Below are records; how many of their lines hold the string "badge"? Reply with nothing but the number.
[[ RECORDS FOR THE TASK, beginning ]]
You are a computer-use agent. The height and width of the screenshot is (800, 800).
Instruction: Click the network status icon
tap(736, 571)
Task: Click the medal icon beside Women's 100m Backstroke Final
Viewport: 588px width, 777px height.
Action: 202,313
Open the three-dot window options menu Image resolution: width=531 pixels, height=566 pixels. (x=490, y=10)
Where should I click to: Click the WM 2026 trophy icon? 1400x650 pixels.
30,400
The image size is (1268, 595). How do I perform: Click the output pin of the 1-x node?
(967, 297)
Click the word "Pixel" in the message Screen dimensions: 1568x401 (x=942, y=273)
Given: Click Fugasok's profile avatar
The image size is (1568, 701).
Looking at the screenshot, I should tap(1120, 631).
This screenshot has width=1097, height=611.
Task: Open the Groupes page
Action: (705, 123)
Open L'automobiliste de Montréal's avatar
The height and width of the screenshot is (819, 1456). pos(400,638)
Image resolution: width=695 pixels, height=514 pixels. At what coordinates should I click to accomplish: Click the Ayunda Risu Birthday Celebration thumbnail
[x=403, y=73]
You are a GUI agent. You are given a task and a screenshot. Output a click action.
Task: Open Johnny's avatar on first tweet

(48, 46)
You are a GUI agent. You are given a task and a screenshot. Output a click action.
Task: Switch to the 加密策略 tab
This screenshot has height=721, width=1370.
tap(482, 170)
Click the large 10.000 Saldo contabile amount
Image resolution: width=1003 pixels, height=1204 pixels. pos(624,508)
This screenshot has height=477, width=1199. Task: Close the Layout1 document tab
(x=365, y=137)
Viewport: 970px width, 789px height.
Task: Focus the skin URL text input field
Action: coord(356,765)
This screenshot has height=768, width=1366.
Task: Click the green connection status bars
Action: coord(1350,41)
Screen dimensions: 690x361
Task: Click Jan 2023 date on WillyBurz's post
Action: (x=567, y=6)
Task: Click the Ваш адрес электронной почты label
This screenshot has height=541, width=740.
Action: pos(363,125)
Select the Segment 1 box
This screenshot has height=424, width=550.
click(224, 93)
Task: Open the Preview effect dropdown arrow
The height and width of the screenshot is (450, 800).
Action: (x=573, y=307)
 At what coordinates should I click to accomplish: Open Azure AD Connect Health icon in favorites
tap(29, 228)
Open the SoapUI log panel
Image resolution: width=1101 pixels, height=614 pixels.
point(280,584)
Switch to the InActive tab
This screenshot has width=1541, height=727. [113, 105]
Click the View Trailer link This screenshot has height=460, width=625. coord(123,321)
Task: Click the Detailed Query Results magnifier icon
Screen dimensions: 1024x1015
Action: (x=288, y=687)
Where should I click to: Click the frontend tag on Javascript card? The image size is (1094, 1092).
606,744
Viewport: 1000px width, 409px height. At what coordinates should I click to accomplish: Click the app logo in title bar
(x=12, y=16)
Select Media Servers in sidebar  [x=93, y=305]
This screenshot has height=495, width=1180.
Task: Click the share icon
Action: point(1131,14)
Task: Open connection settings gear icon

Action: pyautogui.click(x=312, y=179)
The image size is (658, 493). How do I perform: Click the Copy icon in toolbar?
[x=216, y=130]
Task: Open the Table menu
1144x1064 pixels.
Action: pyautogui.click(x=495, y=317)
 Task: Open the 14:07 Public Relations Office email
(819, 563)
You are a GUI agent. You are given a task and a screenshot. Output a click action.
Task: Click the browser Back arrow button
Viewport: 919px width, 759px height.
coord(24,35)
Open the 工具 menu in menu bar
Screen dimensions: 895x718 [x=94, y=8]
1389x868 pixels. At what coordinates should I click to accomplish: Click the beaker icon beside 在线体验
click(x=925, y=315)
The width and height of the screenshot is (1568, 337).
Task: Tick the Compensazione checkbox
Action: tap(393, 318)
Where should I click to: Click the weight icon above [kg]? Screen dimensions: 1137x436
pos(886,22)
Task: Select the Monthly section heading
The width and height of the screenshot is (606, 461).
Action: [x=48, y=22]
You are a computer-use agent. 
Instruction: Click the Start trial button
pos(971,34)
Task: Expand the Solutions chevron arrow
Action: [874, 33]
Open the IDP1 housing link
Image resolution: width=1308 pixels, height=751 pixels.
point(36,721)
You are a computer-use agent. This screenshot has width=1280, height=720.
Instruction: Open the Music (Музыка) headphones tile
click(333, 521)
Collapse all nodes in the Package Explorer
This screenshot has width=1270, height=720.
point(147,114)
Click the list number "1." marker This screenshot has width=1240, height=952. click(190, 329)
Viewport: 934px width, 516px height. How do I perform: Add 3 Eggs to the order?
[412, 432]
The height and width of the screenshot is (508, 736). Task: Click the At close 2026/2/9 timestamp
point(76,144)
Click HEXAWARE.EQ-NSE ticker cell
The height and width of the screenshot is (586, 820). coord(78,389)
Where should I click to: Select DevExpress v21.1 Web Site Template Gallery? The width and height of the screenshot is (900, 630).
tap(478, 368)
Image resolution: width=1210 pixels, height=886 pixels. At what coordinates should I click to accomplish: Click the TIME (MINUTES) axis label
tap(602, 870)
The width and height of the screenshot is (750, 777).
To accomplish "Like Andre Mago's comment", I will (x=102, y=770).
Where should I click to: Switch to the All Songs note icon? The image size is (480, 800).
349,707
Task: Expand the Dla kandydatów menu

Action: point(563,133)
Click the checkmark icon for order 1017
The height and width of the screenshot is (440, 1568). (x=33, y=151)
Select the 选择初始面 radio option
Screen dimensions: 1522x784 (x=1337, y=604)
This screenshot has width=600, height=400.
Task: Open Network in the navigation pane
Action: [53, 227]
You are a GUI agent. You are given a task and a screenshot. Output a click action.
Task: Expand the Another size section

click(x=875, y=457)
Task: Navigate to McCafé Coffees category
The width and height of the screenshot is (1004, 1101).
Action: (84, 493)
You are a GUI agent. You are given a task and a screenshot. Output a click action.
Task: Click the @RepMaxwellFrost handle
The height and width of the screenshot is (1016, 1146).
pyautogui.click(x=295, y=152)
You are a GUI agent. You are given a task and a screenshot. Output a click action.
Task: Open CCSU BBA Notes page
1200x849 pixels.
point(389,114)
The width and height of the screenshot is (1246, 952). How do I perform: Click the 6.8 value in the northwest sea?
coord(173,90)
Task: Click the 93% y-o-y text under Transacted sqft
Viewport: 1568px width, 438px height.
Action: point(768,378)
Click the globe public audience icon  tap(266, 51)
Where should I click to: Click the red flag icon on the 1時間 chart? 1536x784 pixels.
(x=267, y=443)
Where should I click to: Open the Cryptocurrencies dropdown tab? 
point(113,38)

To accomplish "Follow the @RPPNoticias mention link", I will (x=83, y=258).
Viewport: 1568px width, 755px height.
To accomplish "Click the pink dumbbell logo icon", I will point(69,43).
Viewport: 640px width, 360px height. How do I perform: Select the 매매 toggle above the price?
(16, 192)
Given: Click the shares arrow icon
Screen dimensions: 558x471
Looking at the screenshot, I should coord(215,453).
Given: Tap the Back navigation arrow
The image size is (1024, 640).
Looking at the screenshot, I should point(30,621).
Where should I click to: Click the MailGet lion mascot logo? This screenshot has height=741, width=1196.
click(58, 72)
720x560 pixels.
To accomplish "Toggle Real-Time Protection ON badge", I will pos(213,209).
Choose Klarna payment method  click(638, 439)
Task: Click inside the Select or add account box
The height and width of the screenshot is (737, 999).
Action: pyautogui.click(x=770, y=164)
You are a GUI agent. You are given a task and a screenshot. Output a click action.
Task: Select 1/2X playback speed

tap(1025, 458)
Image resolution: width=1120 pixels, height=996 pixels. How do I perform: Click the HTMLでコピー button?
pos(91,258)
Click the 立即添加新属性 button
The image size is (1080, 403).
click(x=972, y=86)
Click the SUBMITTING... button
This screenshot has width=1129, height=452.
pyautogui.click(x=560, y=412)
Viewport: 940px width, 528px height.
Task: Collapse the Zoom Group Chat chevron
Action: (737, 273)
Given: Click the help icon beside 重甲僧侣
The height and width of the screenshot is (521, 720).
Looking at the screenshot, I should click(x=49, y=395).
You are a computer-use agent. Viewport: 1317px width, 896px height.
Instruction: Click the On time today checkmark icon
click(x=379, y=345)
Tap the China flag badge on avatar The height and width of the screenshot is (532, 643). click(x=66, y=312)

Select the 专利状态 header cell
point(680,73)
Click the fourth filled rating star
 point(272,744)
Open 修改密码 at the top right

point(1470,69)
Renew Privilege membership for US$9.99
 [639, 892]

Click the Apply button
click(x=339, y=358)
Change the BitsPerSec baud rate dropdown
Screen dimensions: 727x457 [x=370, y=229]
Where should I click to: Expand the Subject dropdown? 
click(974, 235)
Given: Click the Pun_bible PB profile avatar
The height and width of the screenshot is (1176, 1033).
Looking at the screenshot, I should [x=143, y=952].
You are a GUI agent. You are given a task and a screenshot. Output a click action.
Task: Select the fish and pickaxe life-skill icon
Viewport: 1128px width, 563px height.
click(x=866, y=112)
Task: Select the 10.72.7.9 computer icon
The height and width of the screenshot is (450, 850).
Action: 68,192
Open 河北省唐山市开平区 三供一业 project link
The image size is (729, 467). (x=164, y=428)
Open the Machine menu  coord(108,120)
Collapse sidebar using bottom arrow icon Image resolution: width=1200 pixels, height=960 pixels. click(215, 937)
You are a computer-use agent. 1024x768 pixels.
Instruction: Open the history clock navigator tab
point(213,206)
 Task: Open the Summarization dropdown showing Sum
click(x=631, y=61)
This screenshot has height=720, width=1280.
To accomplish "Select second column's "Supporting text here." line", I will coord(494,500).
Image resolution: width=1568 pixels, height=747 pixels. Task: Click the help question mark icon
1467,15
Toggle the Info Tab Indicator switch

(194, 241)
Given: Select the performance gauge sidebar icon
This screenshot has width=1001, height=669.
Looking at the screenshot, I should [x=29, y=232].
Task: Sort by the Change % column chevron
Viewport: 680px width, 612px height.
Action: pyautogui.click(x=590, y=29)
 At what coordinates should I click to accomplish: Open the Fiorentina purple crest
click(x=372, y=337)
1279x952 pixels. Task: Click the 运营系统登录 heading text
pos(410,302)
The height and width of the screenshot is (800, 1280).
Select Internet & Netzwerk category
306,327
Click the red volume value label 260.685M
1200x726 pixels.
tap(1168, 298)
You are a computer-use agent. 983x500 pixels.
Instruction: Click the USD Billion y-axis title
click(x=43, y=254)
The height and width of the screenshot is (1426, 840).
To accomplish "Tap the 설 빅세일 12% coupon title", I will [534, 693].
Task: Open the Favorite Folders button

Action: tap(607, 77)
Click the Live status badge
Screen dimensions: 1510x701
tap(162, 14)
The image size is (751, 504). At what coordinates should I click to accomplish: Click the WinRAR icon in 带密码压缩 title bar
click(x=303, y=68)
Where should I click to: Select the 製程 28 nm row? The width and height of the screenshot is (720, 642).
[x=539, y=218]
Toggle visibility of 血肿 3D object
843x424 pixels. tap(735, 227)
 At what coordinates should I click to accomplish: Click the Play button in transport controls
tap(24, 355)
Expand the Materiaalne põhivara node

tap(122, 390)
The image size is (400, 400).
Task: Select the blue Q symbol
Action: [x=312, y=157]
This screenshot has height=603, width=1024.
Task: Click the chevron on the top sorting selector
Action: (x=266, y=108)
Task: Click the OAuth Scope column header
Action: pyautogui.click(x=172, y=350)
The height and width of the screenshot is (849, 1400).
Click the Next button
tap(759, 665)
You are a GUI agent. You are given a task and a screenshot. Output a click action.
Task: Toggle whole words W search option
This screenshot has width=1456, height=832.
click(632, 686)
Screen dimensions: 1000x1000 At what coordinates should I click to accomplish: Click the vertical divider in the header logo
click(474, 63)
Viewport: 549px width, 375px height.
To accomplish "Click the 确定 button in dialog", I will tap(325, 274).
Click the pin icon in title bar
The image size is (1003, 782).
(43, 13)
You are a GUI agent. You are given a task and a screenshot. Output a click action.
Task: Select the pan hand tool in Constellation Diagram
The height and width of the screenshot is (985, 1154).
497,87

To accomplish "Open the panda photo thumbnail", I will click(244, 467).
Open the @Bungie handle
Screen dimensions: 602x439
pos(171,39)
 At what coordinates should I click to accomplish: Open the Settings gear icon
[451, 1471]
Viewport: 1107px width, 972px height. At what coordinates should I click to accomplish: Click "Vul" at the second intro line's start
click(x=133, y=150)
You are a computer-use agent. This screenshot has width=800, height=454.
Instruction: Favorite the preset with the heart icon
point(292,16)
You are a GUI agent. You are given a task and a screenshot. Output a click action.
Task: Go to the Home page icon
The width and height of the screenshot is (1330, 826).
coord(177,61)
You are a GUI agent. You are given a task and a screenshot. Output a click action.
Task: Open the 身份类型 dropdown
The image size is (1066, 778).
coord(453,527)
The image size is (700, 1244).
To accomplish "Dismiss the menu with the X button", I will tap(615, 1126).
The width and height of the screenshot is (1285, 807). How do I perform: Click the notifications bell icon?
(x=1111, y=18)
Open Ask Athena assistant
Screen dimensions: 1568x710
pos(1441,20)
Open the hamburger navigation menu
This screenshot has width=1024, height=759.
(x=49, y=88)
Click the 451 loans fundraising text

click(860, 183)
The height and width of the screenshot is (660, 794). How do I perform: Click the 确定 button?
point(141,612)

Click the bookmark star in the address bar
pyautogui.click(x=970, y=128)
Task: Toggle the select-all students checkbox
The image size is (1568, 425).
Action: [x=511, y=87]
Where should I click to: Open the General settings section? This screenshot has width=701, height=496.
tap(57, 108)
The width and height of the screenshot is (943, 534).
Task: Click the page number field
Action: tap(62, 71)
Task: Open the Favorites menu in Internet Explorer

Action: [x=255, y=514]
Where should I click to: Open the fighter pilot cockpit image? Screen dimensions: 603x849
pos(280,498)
[[ RECORDS FOR THE TASK, end ]]
_TASK OUTPUT_
3